BEGIN DATASET EXTRACT
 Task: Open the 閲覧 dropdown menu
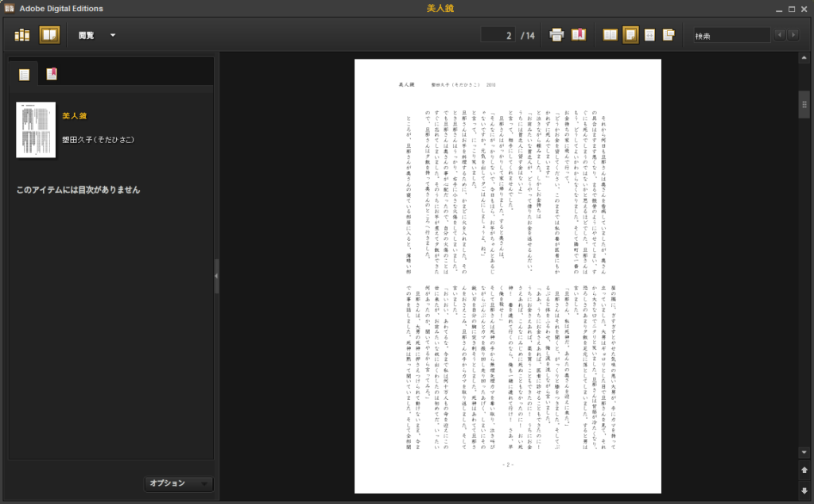click(97, 35)
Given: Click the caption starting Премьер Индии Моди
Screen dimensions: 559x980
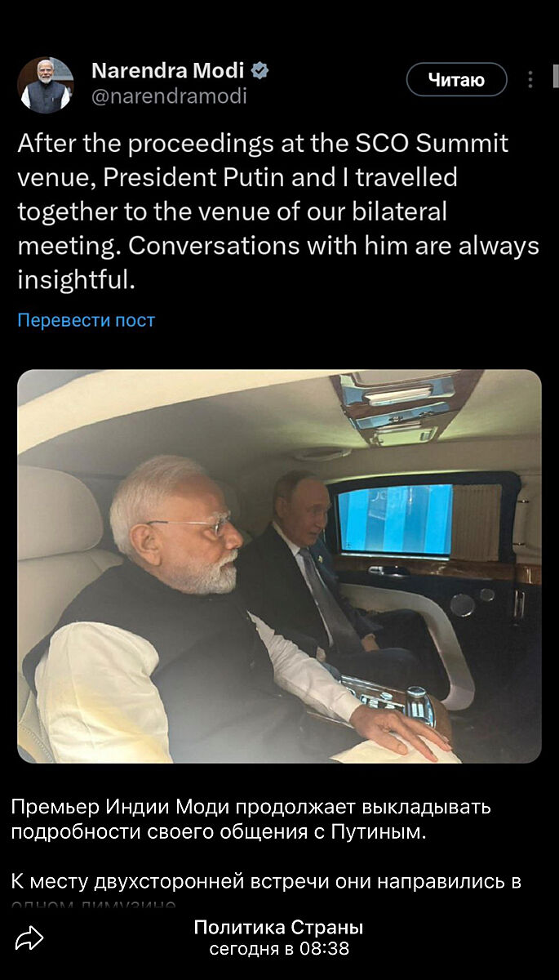Looking at the screenshot, I should pyautogui.click(x=251, y=820).
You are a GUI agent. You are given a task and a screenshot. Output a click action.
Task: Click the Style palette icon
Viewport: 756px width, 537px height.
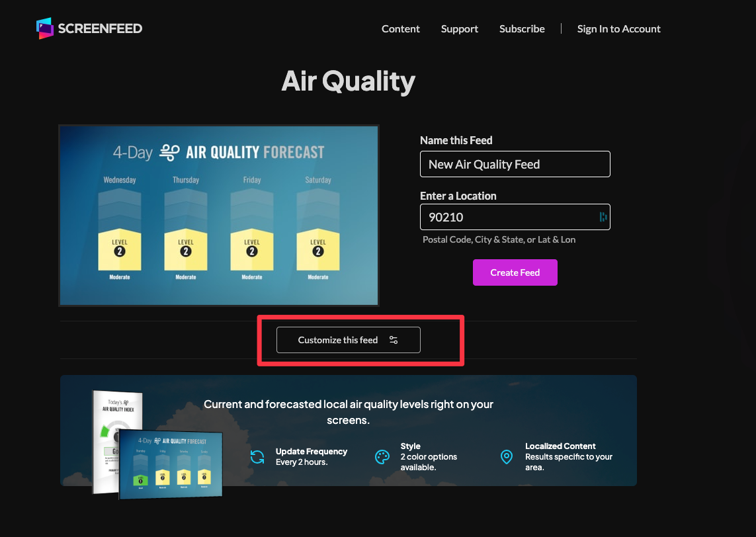point(382,457)
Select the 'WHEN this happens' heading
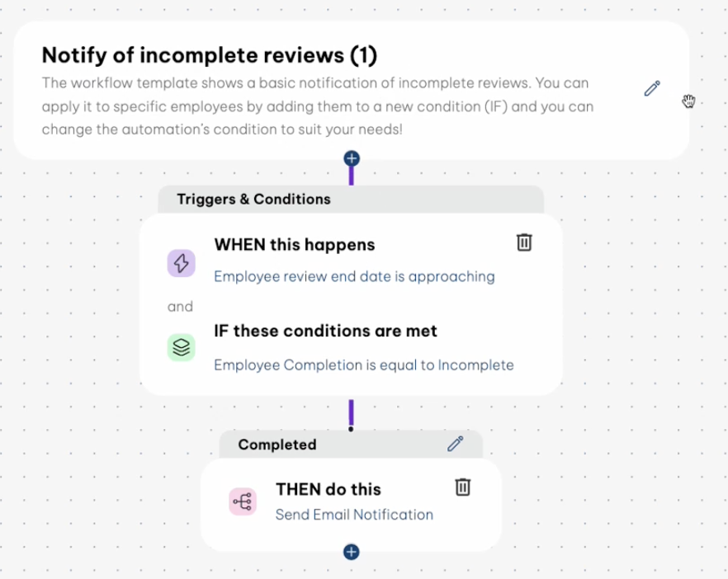 coord(294,245)
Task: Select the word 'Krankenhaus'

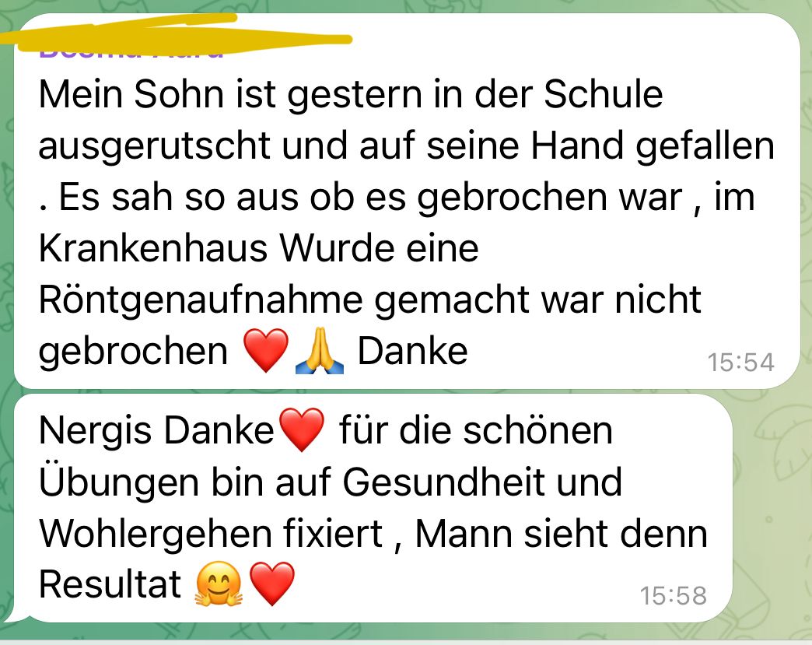Action: [x=153, y=249]
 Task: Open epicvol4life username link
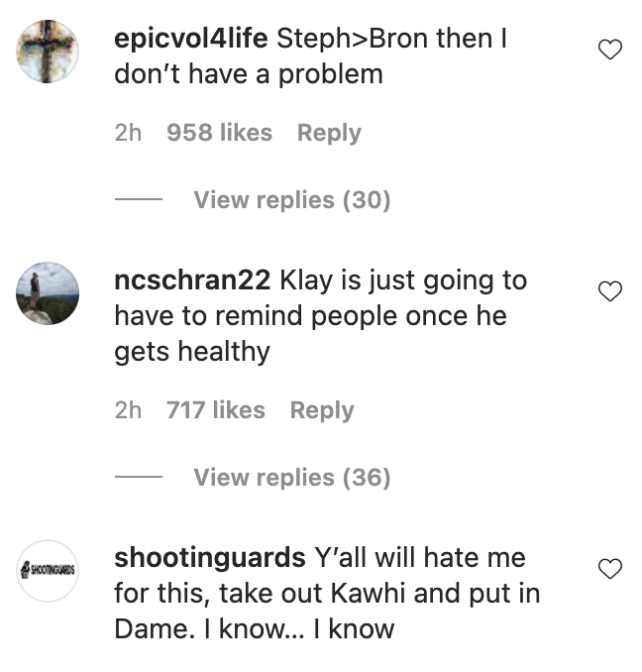tap(191, 39)
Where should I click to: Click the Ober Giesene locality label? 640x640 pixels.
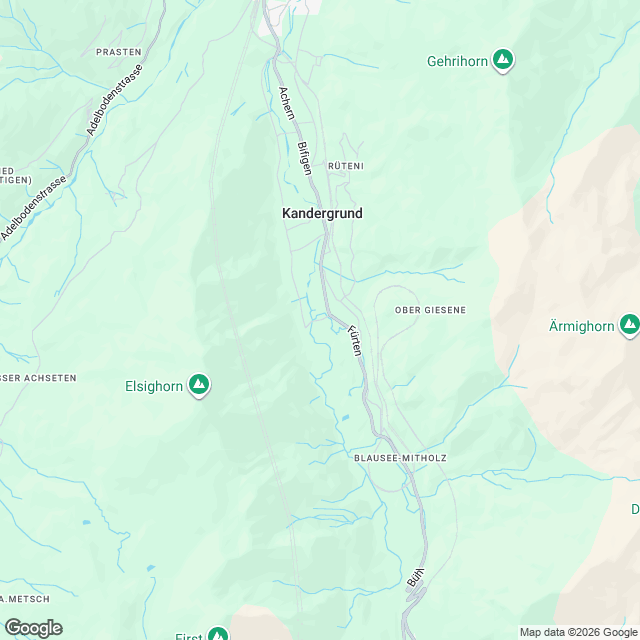430,310
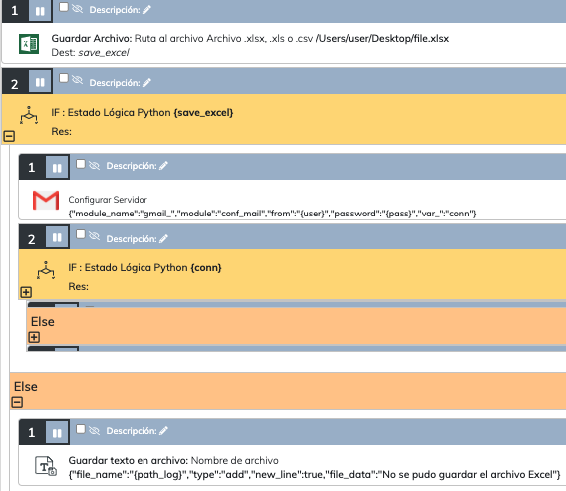The image size is (566, 491).
Task: Expand the IF conn block
Action: click(26, 292)
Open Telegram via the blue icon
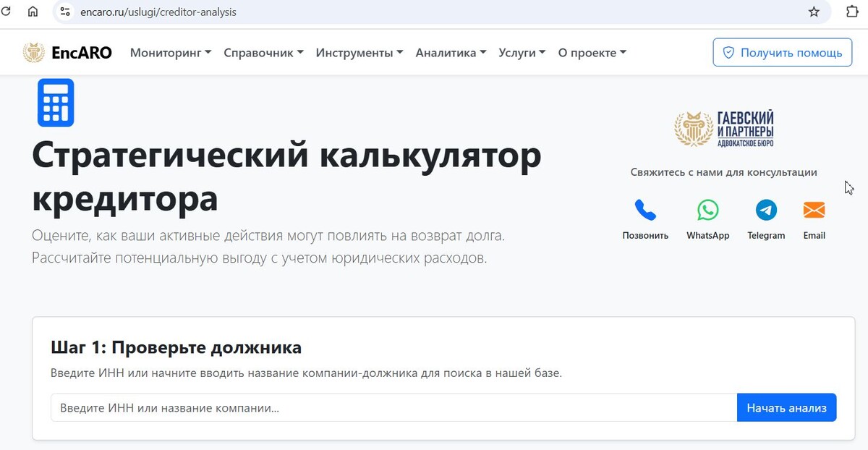The image size is (868, 450). tap(766, 211)
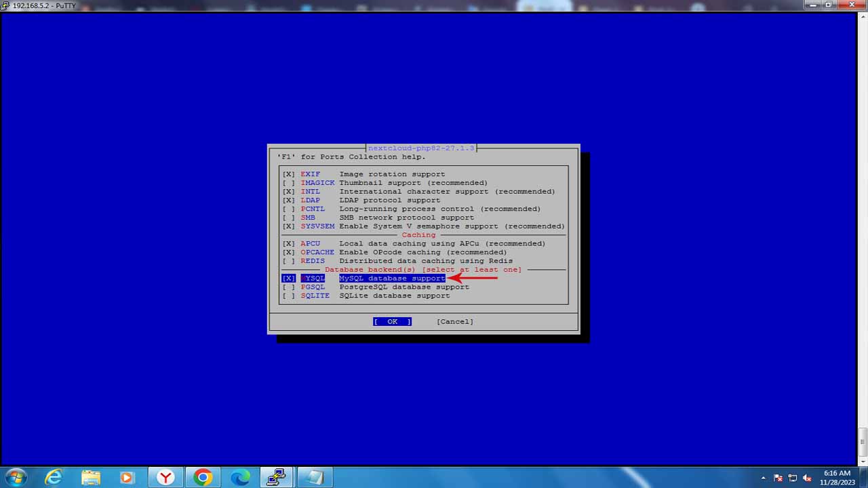Click the network status icon in the tray
The image size is (868, 488).
[793, 477]
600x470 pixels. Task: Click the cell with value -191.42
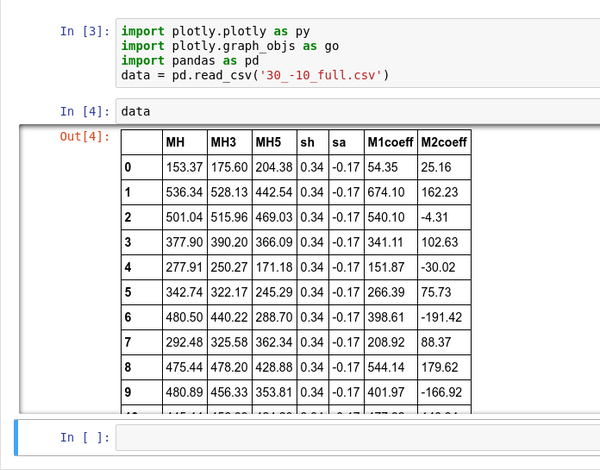444,317
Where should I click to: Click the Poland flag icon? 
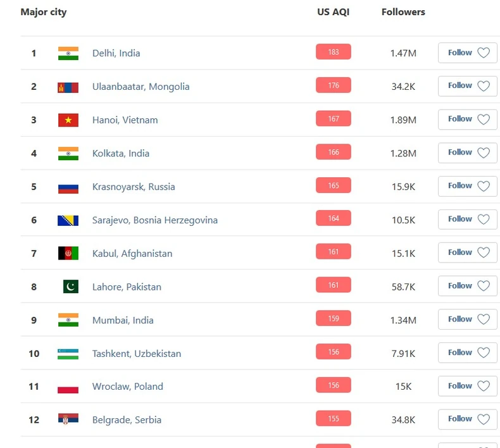coord(68,387)
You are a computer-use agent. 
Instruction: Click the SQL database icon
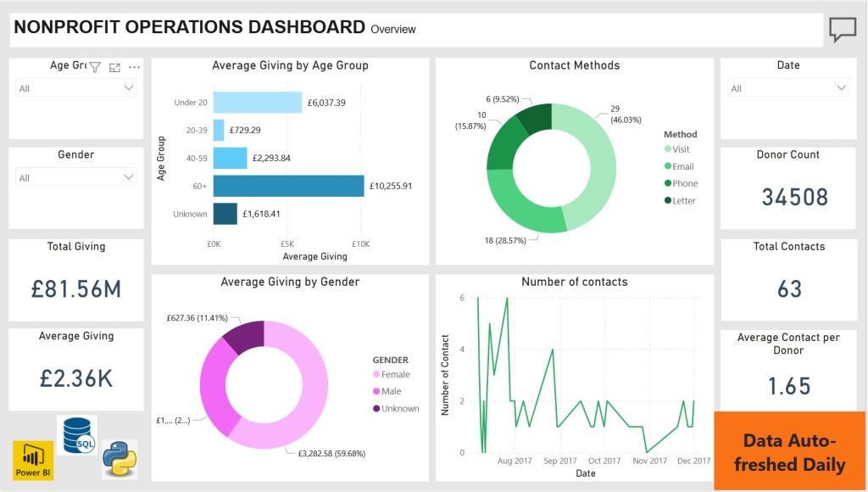tap(77, 434)
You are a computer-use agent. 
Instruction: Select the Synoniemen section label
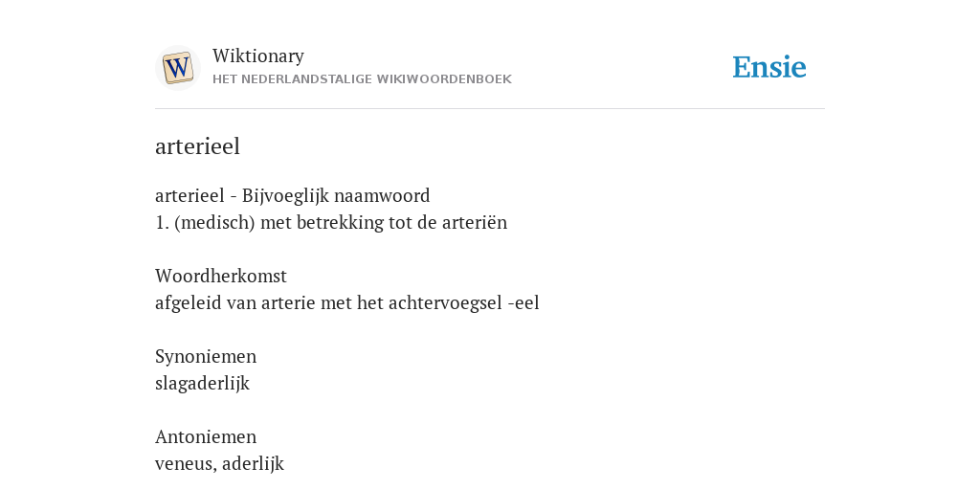206,356
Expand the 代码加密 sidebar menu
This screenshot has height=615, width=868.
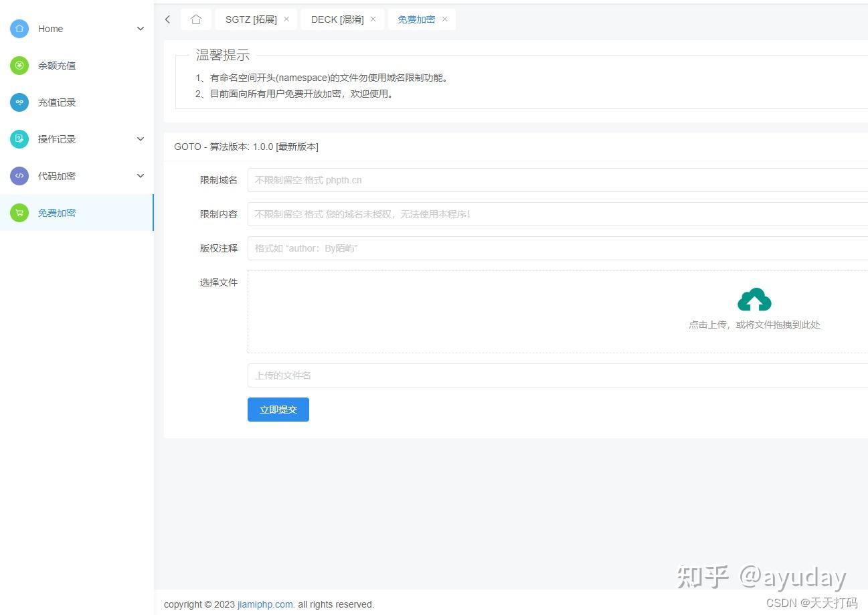141,176
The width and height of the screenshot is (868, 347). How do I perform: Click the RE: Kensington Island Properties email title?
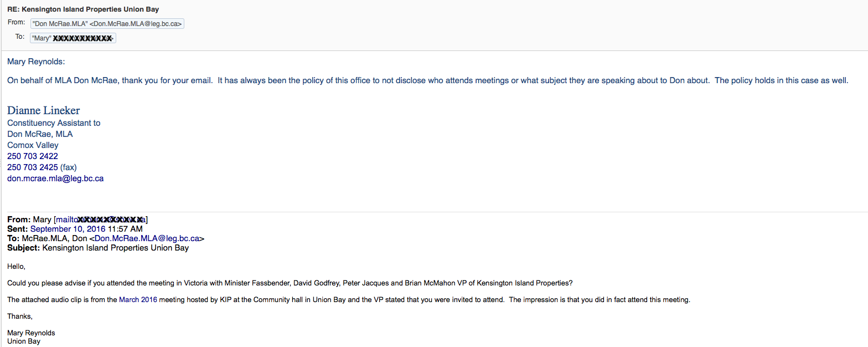tap(83, 9)
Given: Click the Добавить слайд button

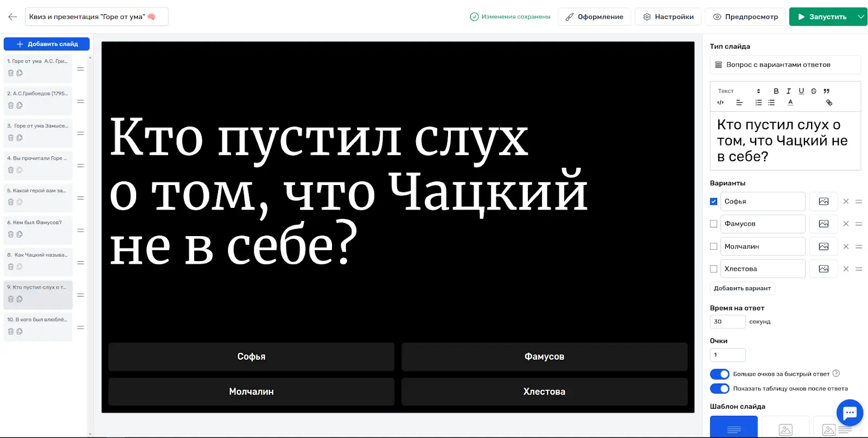Looking at the screenshot, I should (47, 44).
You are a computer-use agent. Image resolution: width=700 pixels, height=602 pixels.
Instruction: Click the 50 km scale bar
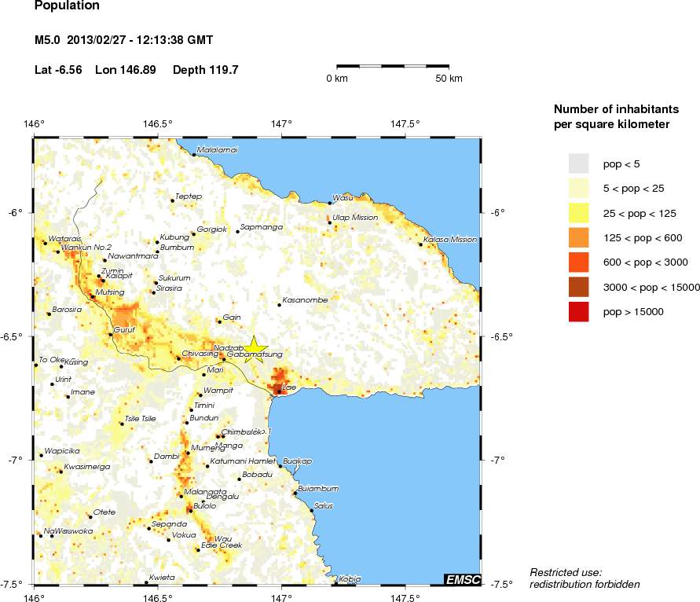click(393, 66)
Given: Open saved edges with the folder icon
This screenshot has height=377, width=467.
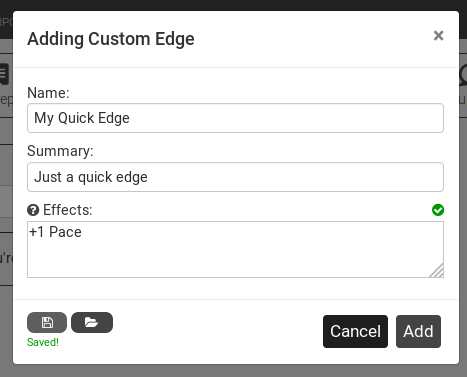Looking at the screenshot, I should point(92,322).
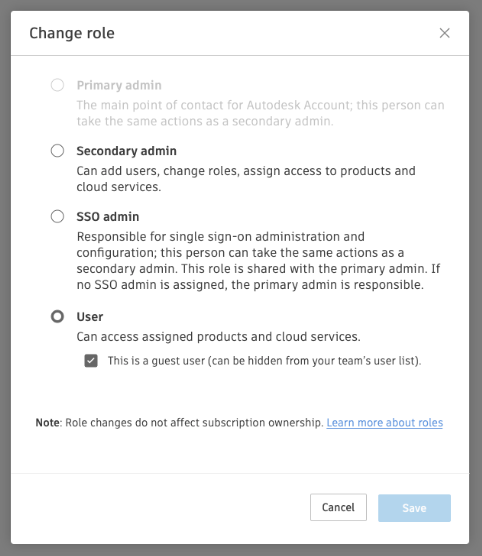482x556 pixels.
Task: Select the Secondary admin radio button
Action: tap(57, 151)
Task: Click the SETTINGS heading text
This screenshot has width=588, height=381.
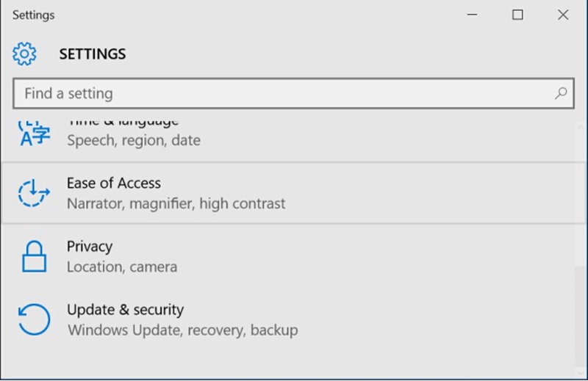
END DATASET EXTRACT
## PROBLEM TO SOLVE
Once the line containing "You are a GUI" has been located, transcribe exactly and only every line from the first line of the entries through it, excluding pictures.

## ANSWER TO THE EXERCISE
 Task: Open the 閲覧 dropdown menu
click(97, 35)
Given: Click the caption starting Премьер Индии Моди
Screen dimensions: 559x980
Looking at the screenshot, I should pyautogui.click(x=251, y=820).
You are a GUI agent. You are given a task and a screenshot. Output a click action.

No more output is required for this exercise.